> ACTIVITY
Write out again the entries from the first line to the line that includes "You are a computer-use agent. 1502x812", keeping both of those lines.
****************************************
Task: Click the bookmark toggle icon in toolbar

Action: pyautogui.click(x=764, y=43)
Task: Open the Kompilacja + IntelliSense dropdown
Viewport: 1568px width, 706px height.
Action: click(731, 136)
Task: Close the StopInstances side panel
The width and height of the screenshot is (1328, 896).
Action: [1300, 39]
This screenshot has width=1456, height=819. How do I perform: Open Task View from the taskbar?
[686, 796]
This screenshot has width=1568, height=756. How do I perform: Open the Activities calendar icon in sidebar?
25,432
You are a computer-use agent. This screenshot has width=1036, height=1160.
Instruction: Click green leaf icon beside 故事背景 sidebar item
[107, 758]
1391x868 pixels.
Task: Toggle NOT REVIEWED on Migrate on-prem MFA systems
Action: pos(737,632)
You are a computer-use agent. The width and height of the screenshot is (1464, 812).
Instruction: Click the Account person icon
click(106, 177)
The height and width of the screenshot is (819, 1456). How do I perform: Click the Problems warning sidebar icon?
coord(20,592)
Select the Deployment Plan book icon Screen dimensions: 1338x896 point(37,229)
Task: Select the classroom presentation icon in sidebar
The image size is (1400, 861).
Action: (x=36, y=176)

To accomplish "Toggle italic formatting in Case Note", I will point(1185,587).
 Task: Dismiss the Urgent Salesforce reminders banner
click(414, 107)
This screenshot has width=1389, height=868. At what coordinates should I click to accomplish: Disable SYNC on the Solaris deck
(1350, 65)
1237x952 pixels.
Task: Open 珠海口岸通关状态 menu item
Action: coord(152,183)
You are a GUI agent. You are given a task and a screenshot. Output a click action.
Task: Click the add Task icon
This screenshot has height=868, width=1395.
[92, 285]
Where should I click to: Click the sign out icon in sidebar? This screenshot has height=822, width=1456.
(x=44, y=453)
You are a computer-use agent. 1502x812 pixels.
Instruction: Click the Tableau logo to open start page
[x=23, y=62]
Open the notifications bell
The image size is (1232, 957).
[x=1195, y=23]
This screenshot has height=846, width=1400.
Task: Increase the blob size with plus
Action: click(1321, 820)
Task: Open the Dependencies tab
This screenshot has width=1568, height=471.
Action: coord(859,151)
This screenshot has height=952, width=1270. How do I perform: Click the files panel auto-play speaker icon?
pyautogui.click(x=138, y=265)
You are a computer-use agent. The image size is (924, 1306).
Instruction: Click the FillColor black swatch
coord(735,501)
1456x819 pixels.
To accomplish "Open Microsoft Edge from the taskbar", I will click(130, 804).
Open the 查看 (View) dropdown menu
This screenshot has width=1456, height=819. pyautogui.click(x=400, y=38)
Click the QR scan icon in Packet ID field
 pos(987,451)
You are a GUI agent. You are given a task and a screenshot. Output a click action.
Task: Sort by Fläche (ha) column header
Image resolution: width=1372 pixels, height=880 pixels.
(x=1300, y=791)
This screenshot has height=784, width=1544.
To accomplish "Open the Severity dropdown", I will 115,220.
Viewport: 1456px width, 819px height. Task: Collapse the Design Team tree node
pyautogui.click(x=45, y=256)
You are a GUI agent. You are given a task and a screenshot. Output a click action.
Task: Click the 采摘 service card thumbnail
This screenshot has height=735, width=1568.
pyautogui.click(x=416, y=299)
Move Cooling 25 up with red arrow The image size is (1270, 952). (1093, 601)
****************************************
> EXERCISE RESPONSE
Task: Click the bookmark toggle icon in toolbar

Action: pyautogui.click(x=764, y=43)
Task: Open the Kompilacja + IntelliSense dropdown
Viewport: 1568px width, 706px height.
Action: click(731, 136)
Task: Close the StopInstances side panel
The width and height of the screenshot is (1328, 896).
Action: [1300, 39]
This screenshot has width=1456, height=819. How do I perform: Open Task View from the taskbar?
[686, 796]
This screenshot has width=1568, height=756. How do I perform: Open the Activities calendar icon in sidebar?
25,432
You are a computer-use agent. This screenshot has width=1036, height=1160.
Instruction: Click green leaf icon beside 故事背景 sidebar item
[107, 758]
1391x868 pixels.
Task: Toggle NOT REVIEWED on Migrate on-prem MFA systems
Action: pos(737,632)
You are a computer-use agent. The width and height of the screenshot is (1464, 812).
Instruction: Click the Account person icon
click(106, 177)
The height and width of the screenshot is (819, 1456). How do I perform: Click the Problems warning sidebar icon?
coord(20,592)
Select the Deployment Plan book icon Screen dimensions: 1338x896 point(37,229)
Task: Select the classroom presentation icon in sidebar
The image size is (1400, 861).
Action: (x=36, y=176)

To accomplish "Toggle italic formatting in Case Note", I will point(1185,587).
 Task: Dismiss the Urgent Salesforce reminders banner
click(414, 107)
This screenshot has width=1389, height=868. At what coordinates should I click to accomplish: Disable SYNC on the Solaris deck
(1350, 65)
1237x952 pixels.
Task: Open 珠海口岸通关状态 menu item
Action: coord(152,183)
You are a GUI agent. You are given a task and a screenshot. Output a click action.
Task: Click the add Task icon
This screenshot has height=868, width=1395.
[92, 285]
Where should I click to: Click the sign out icon in sidebar? This screenshot has height=822, width=1456.
(x=44, y=453)
You are a computer-use agent. 1502x812 pixels.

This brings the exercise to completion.